What the task requires: Replace every "icon" in the items below with "button", change nothing else, and leave the pictures out of your answer.

Start

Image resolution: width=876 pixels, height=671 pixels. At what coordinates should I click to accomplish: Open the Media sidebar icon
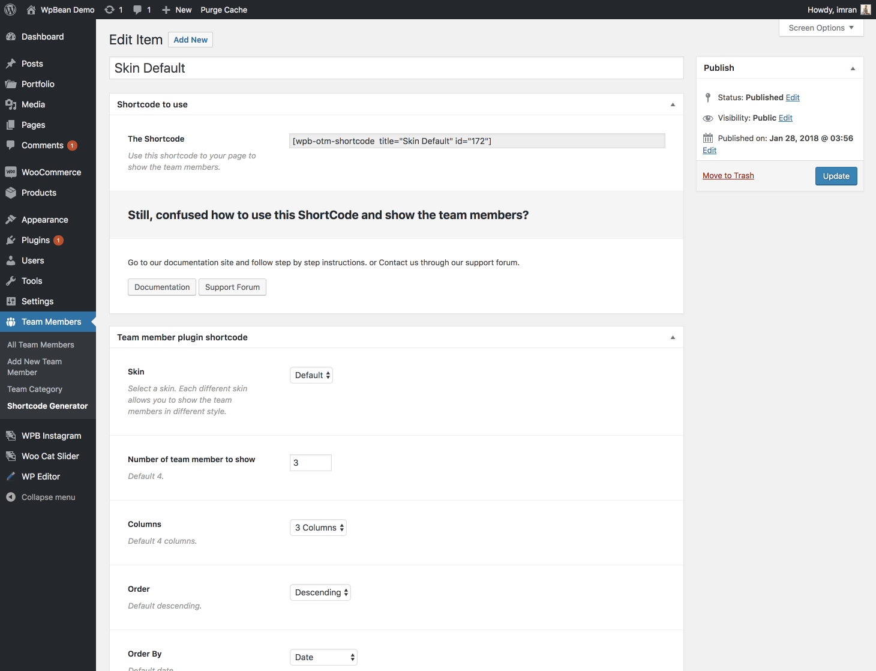coord(11,104)
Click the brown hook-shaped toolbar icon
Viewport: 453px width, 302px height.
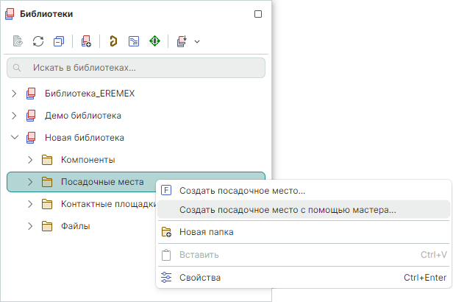[x=113, y=41]
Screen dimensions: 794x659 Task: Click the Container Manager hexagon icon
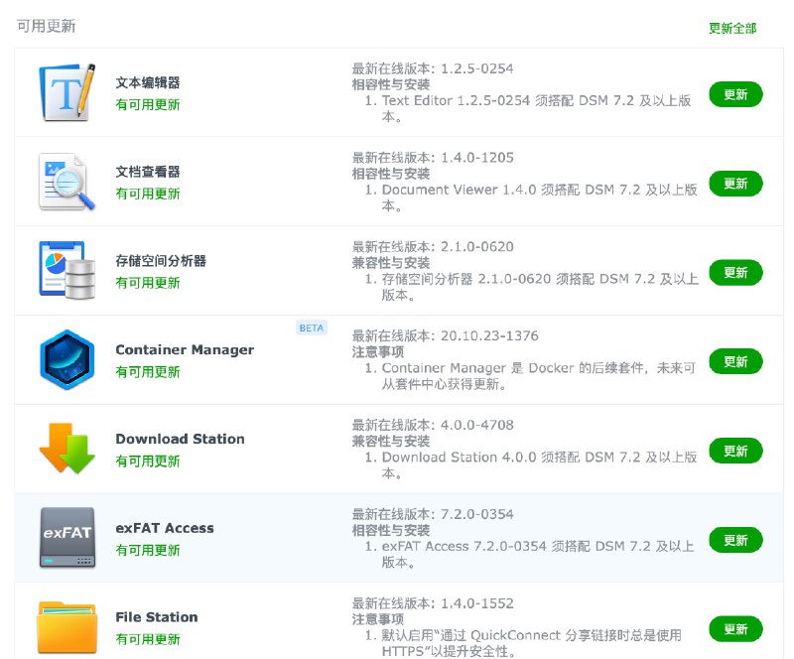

End

Answer to the problem:
Image resolution: width=876 pixels, height=671 pixels. At what coordinates should I click to accomplish: Open the Media sidebar button
coord(11,104)
Click the brown hook-shaped toolbar button
Viewport: 453px width, 302px height.
[x=113, y=41]
Screen dimensions: 794x659 Task: Click the Container Manager hexagon button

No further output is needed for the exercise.